Zwar hab ich den Breakpoint gemacht, aber bei mir steht nicht AudioFormat da. 

Ahh genau dies ist mir eben auch aufgefallen, dass du bei while mehr hast, wollte eben fragen, ist aber doch geklärt.


----------



## kaoZ (26. Mai 2014)

Du musst noch einen Schritt weiter klicken oben mit dem Grünen Pfeil damit die Variable belegt wird, dann sollte oben rechts auch das Format erscheinen.

[EDIT]ersetze aber trotzdem mal die Klasse AudioTest, damit du anhand der Ausgaben sehen kannst ob das Programm läuft wie es soll oder nicht [/EDIT]


----------



## Cherryrose (26. Mai 2014)

OHHHH Es funktioniert!!! 

Ich danke dir vieeeelmals! 

Ist genau so wie ich es mir erträumt habe. 

Dankeschöön!!


----------



## kaoZ (26. Mai 2014)

Top, wie gesagt, Exception Handling wäre noch ein Punkt den man definitiv nicht außer acht lassen sollte.

ansonsten halt die Sache mit der GUI, um dem User eine Grafische Darstellung zu liefern mit der er arbeiten kann.

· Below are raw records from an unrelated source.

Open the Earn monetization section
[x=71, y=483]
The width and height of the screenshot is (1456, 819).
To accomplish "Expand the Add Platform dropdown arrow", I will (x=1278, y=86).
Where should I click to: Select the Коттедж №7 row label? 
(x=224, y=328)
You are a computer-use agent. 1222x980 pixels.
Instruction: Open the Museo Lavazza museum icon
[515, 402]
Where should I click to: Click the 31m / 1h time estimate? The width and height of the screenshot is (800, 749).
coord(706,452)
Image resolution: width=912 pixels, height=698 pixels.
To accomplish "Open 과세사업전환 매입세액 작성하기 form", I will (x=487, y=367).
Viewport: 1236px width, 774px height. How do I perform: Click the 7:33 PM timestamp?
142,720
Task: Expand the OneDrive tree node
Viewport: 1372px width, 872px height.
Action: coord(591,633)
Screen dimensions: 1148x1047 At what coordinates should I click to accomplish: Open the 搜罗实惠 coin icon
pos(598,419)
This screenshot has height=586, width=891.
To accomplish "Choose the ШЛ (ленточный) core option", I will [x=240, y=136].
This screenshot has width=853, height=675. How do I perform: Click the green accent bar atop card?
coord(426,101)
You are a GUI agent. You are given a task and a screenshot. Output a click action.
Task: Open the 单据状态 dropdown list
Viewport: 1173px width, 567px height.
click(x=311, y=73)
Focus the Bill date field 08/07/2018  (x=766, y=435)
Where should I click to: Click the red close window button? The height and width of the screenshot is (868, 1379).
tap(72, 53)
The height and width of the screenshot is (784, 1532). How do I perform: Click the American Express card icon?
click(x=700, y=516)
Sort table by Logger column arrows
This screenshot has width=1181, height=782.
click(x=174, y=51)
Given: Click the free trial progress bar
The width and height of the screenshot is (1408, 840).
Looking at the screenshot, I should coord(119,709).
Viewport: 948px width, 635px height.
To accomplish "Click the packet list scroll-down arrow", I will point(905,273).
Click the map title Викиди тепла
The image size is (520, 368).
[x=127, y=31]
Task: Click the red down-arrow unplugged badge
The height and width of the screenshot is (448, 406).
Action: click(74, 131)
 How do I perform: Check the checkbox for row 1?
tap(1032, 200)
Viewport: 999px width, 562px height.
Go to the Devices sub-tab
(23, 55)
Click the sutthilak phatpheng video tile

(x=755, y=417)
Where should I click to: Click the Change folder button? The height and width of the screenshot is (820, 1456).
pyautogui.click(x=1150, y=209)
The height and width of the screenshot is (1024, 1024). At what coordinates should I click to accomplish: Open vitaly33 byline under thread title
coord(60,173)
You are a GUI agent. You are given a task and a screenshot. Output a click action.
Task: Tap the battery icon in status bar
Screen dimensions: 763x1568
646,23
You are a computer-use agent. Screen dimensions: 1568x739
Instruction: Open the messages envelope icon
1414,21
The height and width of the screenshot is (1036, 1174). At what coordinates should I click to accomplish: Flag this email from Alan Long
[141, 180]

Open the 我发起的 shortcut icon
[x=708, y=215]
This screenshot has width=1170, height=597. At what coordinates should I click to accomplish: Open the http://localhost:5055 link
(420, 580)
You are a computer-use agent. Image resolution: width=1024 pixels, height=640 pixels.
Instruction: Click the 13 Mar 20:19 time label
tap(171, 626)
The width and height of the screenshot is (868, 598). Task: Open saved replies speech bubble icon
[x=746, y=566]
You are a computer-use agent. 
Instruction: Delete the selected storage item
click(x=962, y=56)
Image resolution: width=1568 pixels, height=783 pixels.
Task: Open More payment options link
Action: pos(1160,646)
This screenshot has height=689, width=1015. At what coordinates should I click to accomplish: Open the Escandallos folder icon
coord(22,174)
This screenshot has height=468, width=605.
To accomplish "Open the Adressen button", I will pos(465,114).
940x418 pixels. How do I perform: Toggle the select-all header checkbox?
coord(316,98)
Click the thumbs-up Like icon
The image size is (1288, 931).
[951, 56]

Aber wenn du zufrieden bist , haben wir unser Ziel ja erreicht


----------



## Cherryrose (26. Mai 2014)

ja, ich denke das reicht so.  

Bloß kannst du mir noch erklären, es sind ja drei Klassen, wie genau hast du diese 3 Klassen miteinander verbunden und wozu?


----------



## kaoZ (26. Mai 2014)

Also

Eine Klasse stellt unsere Sounds dar, eine unseren Player , und eine Verbindet das Ganze.

Objekte der Klasse Sound repräsentieren die Sounds die wir abspielen wollen.

Objekte der Klasse AudioPlayer stellt unseren Player dar.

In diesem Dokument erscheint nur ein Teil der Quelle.